Contractors working for the spiller plan to begin removing the broken tank and contaminated soil on Tuesday, October 5. Ecology detected no new oil in the storm drain system on the spiller’s property, but absorbent material will remain in those drains until the soil cleanup is complete.
Oil sheen likely will remain on the lake for several more days. If you find oil that you suspect is recoverable, or if you have any questions about the spill, please do not hesitate to contact Chris Wilkerson with the Department of Ecology Spill Response team.
September 28, 2010
Environmental cleanup crews are working to remove home heating oil from Spring Lake near Maple Valley in King County. A kayaker discovered a sheen (thin coating) of oil on the water Sunday, September 26, 2010, and reported it to the Washington Department of Ecology at 3:50 p.m.

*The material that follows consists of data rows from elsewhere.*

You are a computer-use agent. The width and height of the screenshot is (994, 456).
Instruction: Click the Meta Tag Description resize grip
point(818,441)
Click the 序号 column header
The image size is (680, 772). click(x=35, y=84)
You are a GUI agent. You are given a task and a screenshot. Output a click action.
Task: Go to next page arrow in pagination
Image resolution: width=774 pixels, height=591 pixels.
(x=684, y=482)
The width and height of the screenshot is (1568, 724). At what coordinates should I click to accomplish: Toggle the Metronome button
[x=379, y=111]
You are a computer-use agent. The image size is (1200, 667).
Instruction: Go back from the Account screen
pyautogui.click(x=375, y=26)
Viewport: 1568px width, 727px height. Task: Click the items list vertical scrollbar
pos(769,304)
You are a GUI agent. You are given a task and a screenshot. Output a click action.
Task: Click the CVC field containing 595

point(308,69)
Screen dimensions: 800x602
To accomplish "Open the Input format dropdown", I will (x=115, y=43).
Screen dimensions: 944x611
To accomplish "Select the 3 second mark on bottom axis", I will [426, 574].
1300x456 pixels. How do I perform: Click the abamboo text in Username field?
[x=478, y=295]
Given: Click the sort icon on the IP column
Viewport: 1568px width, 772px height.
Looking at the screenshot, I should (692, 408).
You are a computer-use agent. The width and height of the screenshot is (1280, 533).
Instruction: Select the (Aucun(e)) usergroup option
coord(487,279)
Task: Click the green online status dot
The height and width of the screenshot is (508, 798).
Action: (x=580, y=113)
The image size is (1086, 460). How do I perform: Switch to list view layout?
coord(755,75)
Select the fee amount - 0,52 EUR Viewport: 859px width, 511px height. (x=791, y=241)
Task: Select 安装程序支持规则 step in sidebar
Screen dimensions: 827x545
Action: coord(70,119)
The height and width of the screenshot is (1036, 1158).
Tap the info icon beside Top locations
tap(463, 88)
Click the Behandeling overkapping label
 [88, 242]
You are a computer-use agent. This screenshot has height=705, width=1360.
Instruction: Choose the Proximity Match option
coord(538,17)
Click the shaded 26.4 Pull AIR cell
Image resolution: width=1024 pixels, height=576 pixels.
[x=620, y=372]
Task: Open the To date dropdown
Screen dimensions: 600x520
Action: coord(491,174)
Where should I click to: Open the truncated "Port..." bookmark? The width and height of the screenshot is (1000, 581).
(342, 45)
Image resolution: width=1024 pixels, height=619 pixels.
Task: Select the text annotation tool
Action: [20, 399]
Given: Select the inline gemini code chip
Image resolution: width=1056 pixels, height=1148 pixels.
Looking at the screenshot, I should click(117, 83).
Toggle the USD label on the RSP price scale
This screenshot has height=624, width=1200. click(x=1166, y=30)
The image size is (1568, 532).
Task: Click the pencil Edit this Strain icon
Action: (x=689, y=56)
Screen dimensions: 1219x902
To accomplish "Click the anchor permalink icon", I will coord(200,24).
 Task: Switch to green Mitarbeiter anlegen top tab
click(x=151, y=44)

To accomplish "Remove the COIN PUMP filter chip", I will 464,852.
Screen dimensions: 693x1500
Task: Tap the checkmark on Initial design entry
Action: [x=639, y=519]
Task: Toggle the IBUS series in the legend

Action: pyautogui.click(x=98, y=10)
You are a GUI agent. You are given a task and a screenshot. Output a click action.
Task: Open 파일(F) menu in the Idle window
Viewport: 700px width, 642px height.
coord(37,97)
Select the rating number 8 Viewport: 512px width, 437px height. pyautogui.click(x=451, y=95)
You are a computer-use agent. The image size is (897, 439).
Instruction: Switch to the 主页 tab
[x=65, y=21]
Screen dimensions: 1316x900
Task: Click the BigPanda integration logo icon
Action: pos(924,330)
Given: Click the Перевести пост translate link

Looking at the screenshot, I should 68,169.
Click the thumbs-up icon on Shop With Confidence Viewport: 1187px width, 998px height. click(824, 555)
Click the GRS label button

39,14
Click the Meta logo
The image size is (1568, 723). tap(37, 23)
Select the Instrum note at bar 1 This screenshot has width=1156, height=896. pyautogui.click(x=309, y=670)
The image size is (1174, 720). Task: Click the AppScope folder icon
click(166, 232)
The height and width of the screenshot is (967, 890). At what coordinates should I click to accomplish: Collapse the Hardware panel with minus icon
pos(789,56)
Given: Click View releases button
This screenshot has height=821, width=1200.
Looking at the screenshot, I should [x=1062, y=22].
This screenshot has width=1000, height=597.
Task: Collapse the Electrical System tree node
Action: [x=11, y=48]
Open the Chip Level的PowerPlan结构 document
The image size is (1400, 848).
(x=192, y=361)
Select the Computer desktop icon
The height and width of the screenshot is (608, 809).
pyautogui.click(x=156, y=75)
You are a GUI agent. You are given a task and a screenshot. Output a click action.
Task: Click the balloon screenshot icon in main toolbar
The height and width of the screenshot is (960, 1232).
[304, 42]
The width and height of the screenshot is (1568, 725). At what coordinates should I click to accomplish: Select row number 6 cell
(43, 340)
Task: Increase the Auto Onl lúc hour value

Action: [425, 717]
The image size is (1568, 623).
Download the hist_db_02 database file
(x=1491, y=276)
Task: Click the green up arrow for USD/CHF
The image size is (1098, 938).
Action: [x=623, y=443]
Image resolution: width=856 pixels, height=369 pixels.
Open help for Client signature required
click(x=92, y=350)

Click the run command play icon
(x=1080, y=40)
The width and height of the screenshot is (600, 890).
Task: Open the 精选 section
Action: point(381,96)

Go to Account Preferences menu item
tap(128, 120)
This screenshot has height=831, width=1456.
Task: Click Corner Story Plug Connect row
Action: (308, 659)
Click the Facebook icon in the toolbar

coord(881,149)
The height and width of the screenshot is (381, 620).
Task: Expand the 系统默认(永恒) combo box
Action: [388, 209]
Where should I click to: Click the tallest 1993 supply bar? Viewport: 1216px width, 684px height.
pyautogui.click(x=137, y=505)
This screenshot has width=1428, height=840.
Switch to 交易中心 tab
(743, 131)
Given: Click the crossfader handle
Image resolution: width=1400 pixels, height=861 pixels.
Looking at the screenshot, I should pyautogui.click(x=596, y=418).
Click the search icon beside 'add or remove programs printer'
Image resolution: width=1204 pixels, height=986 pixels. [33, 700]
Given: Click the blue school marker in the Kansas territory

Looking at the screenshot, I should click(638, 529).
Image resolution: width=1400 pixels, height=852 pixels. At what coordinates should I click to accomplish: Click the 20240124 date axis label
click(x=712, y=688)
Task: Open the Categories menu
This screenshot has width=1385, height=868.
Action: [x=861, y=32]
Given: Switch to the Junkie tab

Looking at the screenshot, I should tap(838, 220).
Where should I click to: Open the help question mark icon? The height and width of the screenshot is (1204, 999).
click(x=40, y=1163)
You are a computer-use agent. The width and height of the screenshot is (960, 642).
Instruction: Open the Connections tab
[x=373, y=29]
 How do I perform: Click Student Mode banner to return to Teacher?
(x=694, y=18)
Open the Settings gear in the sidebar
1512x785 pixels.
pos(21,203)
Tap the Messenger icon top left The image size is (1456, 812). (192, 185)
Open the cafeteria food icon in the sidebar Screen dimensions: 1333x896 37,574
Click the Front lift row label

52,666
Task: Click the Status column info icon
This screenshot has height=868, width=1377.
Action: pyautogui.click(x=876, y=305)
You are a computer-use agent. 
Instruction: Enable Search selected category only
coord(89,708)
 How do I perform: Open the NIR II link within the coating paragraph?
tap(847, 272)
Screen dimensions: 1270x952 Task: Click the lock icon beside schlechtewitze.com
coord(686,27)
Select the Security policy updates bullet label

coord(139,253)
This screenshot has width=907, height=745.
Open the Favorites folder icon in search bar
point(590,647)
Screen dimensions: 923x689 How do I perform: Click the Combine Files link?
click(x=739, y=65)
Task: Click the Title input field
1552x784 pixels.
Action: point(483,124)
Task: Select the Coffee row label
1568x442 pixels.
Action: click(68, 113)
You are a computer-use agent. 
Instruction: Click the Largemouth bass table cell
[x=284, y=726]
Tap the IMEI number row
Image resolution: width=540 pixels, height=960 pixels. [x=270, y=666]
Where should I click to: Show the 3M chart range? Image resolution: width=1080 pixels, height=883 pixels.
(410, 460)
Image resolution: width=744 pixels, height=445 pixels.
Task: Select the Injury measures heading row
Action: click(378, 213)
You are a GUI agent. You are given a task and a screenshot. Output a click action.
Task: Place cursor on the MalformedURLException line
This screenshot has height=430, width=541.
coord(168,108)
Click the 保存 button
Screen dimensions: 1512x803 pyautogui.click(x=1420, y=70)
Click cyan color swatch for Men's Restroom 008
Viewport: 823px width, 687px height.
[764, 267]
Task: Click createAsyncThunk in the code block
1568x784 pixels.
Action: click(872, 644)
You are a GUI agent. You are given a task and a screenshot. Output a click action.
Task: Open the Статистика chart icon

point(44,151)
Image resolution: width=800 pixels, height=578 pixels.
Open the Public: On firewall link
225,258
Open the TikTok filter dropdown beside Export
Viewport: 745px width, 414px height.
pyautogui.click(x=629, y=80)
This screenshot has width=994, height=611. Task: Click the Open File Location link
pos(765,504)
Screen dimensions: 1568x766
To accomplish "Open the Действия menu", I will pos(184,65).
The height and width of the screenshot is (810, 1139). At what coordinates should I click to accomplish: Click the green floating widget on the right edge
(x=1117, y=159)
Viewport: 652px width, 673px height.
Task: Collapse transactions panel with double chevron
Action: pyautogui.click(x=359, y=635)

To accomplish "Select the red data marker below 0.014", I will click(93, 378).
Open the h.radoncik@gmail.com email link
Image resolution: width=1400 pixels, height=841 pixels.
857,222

The lake has an electric-only motor rule for boats, so Ecology investigators suspected a home heating oil leak. Monday morning, the source was identified at an above-ground heating oil tank at a home on the southeastern side of the lake. The homeowner cooperated with Ecology's response by hiring an environmental cleanup company.
Crews from that firm could be seen in action on and around the lake Monday, placing material that can draw up oil from the thin layer floating on the lake surface. Responders hope to clean out oil that is trapped among reeds, cattails and other vegetation along the lake shore. Boats also towed long sheets of this material to sweep oil from the open water.
The leaking above-ground tank contained an estimated 200 gallons. Cleanup crews have removed about 150 gallons from the tank. Ecology estimates about 10-20 gallons flowed through storm drains at the home into the lake. The rest soaked into the soil or was caught by storm drain catch basins. Cleanup crews have recovered some oil from the catch basins on the property and have flushed the drain line as well.
The cleanup team has placed boom at the storm drain outfall to the lake as a precaution to protect the lake from further oil releases.
Soil tests will be necessary to plan digging to remove dirt contaminated by the spill. Ecology suspects the bulk of the spilled oil flowed into the soil. The response effort will turn to ground cleanup, next.
Ecology surveyed the lake and found that sheen (a thin coat of oil on the surface) remains present amidst cattails, reeds and other vegetation along the east bank. The sheen – measured in just a few molecules – is too thin for recovery. The pads and strips used for cleanup cannot remove such thin oil sheens off the water. The oil degrades over time, but this can be slow in calm water and mild temperatures. Ecology opted to hold back on a more aggressive shoreline cleanup approach, because potential damage there could outweigh benefits from removing oil more quickly.
Sheen may remain visible for several more days. Material is in place to prevent oil from floating to new areas.
The survey team also determined that no more oil is entering the lake. However, further cleanup of the homeowner’s drainage system is needed.
The bulk of today’s response occurred in planning work. In addition to the storm drain, the bulk of the spill likely is in soil on the homeowner’s property. Over time, this oil can travel with groundwater and potentially reach the lake. It may take several days or more before soil excavation can take place. In the meantime, continued monitoring will occur to ensure that no oil enters the lake from the property.